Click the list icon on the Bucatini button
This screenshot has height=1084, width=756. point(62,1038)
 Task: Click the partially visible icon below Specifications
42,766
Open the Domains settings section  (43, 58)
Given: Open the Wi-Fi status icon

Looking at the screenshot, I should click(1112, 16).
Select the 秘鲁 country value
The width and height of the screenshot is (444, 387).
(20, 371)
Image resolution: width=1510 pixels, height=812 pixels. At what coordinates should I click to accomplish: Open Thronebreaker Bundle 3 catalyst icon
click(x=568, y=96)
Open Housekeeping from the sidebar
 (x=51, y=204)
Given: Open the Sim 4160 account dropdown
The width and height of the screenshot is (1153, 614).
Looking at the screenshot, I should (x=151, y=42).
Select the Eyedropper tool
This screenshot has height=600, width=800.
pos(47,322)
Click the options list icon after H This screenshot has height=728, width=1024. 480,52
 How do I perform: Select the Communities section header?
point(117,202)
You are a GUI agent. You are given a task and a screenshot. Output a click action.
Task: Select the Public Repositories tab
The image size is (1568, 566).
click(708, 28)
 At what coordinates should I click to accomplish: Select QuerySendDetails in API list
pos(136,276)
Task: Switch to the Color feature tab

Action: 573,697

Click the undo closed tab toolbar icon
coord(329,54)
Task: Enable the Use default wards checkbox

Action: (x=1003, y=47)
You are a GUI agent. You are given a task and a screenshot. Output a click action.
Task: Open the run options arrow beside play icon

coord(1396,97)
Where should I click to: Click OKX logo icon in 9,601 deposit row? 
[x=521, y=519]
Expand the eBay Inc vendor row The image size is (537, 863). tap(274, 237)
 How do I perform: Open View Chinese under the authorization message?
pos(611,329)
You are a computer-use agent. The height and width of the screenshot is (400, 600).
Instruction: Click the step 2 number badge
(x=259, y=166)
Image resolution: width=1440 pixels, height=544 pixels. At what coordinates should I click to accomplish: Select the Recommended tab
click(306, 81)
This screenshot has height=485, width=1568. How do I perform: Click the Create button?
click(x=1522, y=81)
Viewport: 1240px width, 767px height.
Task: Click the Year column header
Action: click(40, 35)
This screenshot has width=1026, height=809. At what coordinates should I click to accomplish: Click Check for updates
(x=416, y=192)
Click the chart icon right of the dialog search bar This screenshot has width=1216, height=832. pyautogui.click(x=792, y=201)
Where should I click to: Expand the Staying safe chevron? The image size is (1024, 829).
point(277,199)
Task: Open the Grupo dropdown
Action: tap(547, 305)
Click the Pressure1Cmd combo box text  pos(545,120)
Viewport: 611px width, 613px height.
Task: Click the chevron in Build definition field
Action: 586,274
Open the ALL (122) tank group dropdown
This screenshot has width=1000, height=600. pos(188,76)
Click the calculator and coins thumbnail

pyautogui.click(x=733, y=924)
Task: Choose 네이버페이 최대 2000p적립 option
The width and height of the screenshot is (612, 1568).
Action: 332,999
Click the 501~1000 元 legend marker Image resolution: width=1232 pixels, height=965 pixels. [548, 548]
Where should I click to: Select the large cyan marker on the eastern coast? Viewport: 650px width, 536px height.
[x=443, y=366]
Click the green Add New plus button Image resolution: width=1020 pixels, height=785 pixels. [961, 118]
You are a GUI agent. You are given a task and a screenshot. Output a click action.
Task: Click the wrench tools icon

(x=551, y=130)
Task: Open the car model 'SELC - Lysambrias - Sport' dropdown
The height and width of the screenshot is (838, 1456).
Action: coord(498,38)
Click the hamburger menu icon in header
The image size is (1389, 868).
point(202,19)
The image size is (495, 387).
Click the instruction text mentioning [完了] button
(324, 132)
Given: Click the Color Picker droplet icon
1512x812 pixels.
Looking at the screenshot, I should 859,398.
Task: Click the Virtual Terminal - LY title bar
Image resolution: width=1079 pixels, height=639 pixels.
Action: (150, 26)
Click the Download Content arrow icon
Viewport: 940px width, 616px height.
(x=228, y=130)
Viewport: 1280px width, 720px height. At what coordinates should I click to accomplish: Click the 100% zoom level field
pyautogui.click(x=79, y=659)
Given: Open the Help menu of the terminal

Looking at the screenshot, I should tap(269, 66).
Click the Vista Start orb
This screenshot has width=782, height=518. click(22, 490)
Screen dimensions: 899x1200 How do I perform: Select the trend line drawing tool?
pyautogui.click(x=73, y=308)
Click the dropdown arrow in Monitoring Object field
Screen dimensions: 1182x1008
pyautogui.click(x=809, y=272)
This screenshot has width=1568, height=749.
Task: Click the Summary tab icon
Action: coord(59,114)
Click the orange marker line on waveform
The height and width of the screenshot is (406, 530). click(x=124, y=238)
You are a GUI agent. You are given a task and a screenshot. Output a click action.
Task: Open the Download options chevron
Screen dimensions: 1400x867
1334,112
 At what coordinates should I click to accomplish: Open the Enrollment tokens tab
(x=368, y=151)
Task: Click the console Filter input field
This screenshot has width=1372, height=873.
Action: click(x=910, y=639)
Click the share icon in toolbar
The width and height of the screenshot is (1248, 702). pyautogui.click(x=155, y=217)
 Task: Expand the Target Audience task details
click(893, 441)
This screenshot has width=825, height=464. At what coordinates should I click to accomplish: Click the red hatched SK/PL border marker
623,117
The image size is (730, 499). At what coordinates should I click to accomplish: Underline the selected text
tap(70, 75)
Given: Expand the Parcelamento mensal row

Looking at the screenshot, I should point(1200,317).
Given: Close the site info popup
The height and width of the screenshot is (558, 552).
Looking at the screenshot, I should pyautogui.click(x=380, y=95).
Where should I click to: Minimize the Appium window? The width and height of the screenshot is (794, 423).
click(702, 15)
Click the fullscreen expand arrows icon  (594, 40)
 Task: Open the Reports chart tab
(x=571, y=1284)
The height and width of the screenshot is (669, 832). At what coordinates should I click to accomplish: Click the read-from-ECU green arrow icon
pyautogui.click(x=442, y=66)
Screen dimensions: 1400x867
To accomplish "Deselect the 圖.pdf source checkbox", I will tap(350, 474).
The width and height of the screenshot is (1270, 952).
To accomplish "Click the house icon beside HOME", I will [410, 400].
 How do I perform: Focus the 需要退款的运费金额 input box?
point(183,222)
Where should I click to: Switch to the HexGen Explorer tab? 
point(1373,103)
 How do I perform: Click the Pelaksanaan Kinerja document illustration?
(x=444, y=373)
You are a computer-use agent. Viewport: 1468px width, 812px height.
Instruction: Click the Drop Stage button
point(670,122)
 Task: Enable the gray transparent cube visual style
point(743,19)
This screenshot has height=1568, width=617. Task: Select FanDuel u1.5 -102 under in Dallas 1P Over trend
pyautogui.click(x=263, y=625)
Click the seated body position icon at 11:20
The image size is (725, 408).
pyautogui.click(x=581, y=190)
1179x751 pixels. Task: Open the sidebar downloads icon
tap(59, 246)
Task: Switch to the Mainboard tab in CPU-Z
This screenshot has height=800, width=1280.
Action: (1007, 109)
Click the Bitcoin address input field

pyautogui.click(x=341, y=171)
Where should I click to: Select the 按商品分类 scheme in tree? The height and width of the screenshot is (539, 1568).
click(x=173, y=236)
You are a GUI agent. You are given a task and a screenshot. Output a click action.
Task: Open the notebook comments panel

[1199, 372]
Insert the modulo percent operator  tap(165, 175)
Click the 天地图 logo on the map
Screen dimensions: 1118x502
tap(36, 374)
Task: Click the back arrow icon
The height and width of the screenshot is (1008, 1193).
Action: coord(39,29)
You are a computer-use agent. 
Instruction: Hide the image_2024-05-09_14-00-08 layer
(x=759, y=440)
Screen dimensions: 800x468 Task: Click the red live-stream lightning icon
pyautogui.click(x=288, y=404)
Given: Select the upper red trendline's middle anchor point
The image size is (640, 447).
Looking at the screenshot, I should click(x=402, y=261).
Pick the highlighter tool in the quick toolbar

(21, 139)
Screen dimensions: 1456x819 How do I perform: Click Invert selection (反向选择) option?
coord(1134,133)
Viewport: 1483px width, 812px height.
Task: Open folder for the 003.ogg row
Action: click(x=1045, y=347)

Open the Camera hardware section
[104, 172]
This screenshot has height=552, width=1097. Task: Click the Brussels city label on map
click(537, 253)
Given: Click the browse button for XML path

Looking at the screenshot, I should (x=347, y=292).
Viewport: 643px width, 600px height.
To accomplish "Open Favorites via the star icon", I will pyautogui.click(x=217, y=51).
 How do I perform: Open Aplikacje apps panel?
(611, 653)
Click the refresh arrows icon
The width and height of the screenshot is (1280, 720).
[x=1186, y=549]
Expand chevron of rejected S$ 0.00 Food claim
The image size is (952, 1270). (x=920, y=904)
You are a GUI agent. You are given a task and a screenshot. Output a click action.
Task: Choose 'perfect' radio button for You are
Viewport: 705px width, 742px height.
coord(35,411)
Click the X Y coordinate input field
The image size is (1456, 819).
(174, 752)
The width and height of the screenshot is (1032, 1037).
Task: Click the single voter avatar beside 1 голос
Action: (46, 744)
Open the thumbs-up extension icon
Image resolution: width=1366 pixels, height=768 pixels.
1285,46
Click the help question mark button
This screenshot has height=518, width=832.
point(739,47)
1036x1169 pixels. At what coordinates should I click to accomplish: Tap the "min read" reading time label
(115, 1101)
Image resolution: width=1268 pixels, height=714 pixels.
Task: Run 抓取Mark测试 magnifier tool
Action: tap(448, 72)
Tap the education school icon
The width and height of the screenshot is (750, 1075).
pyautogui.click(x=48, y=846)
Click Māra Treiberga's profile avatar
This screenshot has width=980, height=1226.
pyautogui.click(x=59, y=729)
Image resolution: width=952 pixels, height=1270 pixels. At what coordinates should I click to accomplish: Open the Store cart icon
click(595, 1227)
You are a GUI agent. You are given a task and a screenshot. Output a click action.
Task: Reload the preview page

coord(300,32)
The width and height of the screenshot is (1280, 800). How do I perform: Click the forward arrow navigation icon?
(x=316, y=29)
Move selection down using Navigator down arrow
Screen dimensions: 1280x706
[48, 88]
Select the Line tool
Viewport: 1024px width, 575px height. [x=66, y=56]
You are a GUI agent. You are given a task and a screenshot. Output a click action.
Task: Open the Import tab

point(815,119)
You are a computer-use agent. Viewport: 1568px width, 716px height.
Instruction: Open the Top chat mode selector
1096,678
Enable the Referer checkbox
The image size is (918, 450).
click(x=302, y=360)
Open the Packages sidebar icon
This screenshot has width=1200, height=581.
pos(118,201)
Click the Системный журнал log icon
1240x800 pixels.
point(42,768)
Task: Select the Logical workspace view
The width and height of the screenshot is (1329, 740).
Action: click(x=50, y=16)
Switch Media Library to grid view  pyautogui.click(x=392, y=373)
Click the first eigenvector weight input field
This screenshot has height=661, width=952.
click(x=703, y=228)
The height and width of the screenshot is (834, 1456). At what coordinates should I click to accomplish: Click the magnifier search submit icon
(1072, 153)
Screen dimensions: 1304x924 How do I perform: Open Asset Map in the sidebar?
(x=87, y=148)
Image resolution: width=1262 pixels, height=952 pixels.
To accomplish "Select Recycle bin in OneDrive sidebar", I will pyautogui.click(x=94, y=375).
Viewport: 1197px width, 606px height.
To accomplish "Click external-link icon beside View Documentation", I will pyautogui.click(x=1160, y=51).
*-*-*
TASK PROMPT = Reproduce the data verbatim, beginning at its first line and continuing through the line that contains "(x=259, y=166)".

RESULT OF THIS EXERCISE =
Click the list icon on the Bucatini button
This screenshot has height=1084, width=756. point(62,1038)
 Task: Click the partially visible icon below Specifications
42,766
Open the Domains settings section  (43, 58)
Given: Open the Wi-Fi status icon

Looking at the screenshot, I should click(1112, 16).
Select the 秘鲁 country value
The width and height of the screenshot is (444, 387).
(20, 371)
Image resolution: width=1510 pixels, height=812 pixels. At what coordinates should I click to accomplish: Open Thronebreaker Bundle 3 catalyst icon
click(x=568, y=96)
Open Housekeeping from the sidebar
 (x=51, y=204)
Given: Open the Sim 4160 account dropdown
The width and height of the screenshot is (1153, 614).
Looking at the screenshot, I should (x=151, y=42).
Select the Eyedropper tool
This screenshot has height=600, width=800.
pos(47,322)
Click the options list icon after H This screenshot has height=728, width=1024. 480,52
 How do I perform: Select the Communities section header?
point(117,202)
You are a GUI agent. You are given a task and a screenshot. Output a click action.
Task: Select the Public Repositories tab
The image size is (1568, 566).
click(708, 28)
 At what coordinates should I click to accomplish: Select QuerySendDetails in API list
pos(136,276)
Task: Switch to the Color feature tab

Action: 573,697

Click the undo closed tab toolbar icon
coord(329,54)
Task: Enable the Use default wards checkbox

Action: (x=1003, y=47)
You are a GUI agent. You are given a task and a screenshot. Output a click action.
Task: Open the run options arrow beside play icon

coord(1396,97)
Where should I click to: Click OKX logo icon in 9,601 deposit row? 
[x=521, y=519]
Expand the eBay Inc vendor row The image size is (537, 863). tap(274, 237)
 How do I perform: Open View Chinese under the authorization message?
pos(611,329)
You are a computer-use agent. The height and width of the screenshot is (400, 600).
Instruction: Click the step 2 number badge
(x=259, y=166)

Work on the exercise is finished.